**Work to complete**
Return exactly the span of lines that opens with the line containing "Task: Switch to the iPhone screenshots tab" and closes with the last line of the data, inclusive.

**Stored records**
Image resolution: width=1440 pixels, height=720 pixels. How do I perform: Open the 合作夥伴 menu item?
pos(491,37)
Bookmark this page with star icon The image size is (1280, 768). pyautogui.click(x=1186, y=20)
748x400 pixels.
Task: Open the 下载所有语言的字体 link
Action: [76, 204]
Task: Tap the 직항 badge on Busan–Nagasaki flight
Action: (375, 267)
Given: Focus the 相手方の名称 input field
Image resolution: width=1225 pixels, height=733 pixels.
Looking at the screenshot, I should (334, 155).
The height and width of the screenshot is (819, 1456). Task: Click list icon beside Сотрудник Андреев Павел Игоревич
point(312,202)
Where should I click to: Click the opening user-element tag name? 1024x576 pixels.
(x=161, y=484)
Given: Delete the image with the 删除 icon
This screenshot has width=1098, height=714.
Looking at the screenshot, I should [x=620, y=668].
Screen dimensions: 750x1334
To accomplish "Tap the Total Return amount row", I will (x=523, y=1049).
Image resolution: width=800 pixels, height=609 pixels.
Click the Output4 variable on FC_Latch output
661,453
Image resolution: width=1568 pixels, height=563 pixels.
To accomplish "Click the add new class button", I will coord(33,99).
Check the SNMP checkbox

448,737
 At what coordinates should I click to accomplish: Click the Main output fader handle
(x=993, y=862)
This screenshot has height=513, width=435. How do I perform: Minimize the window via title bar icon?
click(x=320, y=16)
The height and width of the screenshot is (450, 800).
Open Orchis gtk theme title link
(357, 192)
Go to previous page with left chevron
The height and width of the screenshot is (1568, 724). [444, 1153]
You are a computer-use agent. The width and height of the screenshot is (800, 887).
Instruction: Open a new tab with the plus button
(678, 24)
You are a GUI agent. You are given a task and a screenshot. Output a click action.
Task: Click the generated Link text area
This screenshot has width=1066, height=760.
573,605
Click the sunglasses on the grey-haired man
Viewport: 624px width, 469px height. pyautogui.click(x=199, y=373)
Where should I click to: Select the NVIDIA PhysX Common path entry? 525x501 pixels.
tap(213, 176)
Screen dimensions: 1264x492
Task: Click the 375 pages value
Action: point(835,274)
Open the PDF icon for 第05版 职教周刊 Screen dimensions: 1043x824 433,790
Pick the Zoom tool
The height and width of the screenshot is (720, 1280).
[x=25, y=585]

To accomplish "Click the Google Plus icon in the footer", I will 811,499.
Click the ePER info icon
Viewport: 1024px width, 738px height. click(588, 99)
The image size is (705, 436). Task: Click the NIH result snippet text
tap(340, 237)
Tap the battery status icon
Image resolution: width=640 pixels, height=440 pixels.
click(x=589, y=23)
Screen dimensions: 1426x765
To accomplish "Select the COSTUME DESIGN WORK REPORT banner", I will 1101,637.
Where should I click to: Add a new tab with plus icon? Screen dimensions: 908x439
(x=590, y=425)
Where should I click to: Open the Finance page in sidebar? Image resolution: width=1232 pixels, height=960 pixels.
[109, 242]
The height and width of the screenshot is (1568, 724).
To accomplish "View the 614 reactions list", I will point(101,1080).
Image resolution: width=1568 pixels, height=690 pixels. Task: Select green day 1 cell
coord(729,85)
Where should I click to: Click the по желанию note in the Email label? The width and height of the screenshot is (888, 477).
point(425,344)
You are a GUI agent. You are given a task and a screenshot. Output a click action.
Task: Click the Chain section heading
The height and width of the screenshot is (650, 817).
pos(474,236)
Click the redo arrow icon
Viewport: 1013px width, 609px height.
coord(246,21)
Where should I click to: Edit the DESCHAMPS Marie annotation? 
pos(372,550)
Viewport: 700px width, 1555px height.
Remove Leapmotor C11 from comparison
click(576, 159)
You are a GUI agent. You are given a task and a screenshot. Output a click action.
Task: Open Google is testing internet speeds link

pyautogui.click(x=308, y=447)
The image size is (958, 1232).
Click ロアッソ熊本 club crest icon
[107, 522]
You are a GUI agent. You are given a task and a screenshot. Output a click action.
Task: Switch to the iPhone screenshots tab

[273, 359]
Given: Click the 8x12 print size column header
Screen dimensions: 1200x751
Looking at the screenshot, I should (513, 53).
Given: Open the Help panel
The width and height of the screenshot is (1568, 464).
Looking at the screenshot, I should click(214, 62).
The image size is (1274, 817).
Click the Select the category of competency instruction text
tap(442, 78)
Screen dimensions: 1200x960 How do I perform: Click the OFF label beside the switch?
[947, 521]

**Problem solution**
Task: Switch to the iPhone screenshots tab

[273, 359]
Given: Click the 8x12 print size column header
Screen dimensions: 1200x751
Looking at the screenshot, I should (513, 53).
Given: Open the Help panel
The width and height of the screenshot is (1568, 464).
Looking at the screenshot, I should click(214, 62).
The image size is (1274, 817).
Click the Select the category of competency instruction text
tap(442, 78)
Screen dimensions: 1200x960 How do I perform: Click the OFF label beside the switch?
[947, 521]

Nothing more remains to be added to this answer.